◆ TEXT
——————

We don’t know that if Henry Wilcox should predecease Margaret the Wilcoxes will not go to court to get Howards End back.
The room with the view in the Merchant-Ivory-Jhavala film (1985)
We read the earlier book, A Room with a View second. it is shorter and at first it seems simpler — there is no larger critique of colonialism, no debates over socialism, the removals of people from capitalism, but it isn’t simpler. What it lacks in breadth, it makes up for in intensity.
Lucy was suffering from the most grievous wrong which this world has yet discovered: diplomatic advantage had been taken of her sincerity, of her craving for sympathy and love. Such a wrong is not easily forgotten. Never again did she expose herself without due consideration and precaution against rebuff. And such a wrong may react disastrously upon the soul
Helena Bonham Carter as Lucy setting out on her adventure among the art and churches of Florence (M-I-J 1985)
I loved the ancient classical myth in the book too, the use of Italian art, the pastoral, all mixed with the everyday in Pensione Bertolini. We are invited to revel: Lucy is called a Work of Art, and Forster is generalizing out from this incident to make large statements about art, sexuality, and all the ritual events of daily lives. It’s false to say our conflict is passion versus duty; it’s real feeling versus the pretended and hypocritical. Lucy almost misses out on marrying George where her joy is presented as potentially so fulfilling. By contrast to convention, Cecil repeats Tibby’s statement about the work ethic more forcefully: “I know I ought to be getting money out of people, or devoting myself to things I don’t care a straw about, but somehow I’ve not been able to begin.” Diane Reynolds quoted “Lucy’s vehement outburst of hatred towards Mr. Eager’s cold snobbery and ascetism. I found it quite satisfying—and true: We perhaps should hate people who destroy other people by spreading lies:”
The bathing scene (from the 1985 film)
“Now, a clergyman that I do hate,” said she wanting to say something sympathetic, “a clergyman that does have fences, and the most dreadful ones, is Mr. Eager, the English chaplain at Florence. He was truly insincere—not merely the manner unfortunate. He was a snob, and so conceited, and he did say such unkind things.”
“What sort of things?”
“There was an old man at the Bertolini whom he said had murdered his wife.”
“Perhaps he had.”
“No!”
“Why ‘no’?”
“He was such a nice old man, I’m sure.”
Cecil laughed at her feminine inconsequence.
“Well, I did try to sift the thing. Mr. Eager would never come to the point. He prefers it vague—said the old man had ‘practically’ murdered his wife—had murdered her in the sight of God.”
“Hush, dear!” said Mrs. Honeychurch absently.

——————

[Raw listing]

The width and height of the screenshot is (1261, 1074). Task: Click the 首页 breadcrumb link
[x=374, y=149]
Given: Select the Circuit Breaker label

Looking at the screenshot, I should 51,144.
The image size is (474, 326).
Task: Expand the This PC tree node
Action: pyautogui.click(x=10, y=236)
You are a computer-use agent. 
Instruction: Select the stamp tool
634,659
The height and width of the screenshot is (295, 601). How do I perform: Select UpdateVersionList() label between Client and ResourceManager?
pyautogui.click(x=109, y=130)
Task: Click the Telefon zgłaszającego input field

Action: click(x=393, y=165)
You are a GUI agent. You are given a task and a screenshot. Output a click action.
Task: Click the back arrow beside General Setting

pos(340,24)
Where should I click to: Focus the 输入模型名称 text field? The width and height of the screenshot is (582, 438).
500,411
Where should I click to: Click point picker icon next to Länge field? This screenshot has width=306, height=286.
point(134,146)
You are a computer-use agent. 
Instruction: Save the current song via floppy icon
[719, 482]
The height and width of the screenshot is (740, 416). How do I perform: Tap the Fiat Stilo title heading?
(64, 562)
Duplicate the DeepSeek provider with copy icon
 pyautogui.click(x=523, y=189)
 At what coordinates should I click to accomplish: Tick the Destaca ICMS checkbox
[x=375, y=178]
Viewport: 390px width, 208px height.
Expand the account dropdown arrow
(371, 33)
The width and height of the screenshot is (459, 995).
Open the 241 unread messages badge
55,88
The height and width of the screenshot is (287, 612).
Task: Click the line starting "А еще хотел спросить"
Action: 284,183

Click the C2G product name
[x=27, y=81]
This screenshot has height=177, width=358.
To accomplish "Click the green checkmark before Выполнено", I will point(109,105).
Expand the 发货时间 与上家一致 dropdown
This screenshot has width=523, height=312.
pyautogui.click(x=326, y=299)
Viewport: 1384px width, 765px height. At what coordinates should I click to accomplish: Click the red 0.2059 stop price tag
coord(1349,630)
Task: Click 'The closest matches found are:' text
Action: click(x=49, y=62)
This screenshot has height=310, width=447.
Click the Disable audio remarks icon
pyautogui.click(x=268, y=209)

——————

◆ WORK TO COMPLETE
- 1) Go back to the passage and write out the part that begins at the words "The bathing scene" and ends after "Mrs. Honeychurch absently.", switching "wife" to "sister" throughout.
- 2) Please answer these questions on the passage, one per line:
(a) In what year was the film pictured in the passage made?
(b) What is the name of the pensione where the classical myth and art are mixed with the everyday?
(c) Who is called the English chaplain at Florence?

◆ SET OF ANSWERS
- 1)
The bathing scene (from the 1985 film)
“Now, a clergyman that I do hate,” said she wanting to say something sympathetic, “a clergyman that does have fences, and the most dreadful ones, is Mr. Eager, the English chaplain at Florence. He was truly insincere—not merely the manner unfortunate. He was a snob, and so conceited, and he did say such unkind things.”
“What sort of things?”
“There was an old man at the Bertolini whom he said had murdered his sister.”
“Perhaps he had.”
“No!”
“Why ‘no’?”
“He was such a nice old man, I’m sure.”
Cecil laughed at her feminine inconsequence.
“Well, I did try to sift the thing. Mr. Eager would never come to the point. He prefers it vague—said the old man had ‘practically’ murdered his sister—had murdered her in the sight of God.”
“Hush, dear!” said Mrs. Honeychurch absently.

- 2)
(a) 1985
(b) Pensione Bertolini
(c) Mr. Eager